*MATERIAL FOR THE TASK*

--

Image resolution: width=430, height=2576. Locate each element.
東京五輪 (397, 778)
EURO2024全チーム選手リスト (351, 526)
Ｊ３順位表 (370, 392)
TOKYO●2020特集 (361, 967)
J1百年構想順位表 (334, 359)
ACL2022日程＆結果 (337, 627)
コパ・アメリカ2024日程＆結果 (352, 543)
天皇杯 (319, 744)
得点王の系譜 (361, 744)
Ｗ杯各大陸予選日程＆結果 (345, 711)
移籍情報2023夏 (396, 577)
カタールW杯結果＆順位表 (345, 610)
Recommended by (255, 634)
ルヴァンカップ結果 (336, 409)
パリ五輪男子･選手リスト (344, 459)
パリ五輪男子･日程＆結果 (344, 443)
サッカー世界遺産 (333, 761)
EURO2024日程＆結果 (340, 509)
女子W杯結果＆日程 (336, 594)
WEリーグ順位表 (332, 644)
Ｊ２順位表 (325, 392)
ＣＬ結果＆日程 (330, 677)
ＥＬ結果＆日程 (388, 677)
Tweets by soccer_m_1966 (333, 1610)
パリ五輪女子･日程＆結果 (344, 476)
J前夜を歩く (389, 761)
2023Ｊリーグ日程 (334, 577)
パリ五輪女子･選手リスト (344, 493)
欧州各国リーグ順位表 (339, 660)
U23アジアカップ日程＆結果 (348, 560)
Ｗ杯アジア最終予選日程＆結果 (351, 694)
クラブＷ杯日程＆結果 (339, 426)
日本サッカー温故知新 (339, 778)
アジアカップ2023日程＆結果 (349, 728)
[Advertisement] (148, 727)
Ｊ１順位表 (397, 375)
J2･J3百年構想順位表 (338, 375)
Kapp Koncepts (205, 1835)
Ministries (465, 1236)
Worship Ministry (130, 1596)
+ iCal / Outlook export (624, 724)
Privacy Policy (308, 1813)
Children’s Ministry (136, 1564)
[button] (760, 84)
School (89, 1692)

--

Could you please find every line of the listing above holding the string "Ministry" and copy it?

Worship Ministry (130, 1596)
Children’s Ministry (136, 1564)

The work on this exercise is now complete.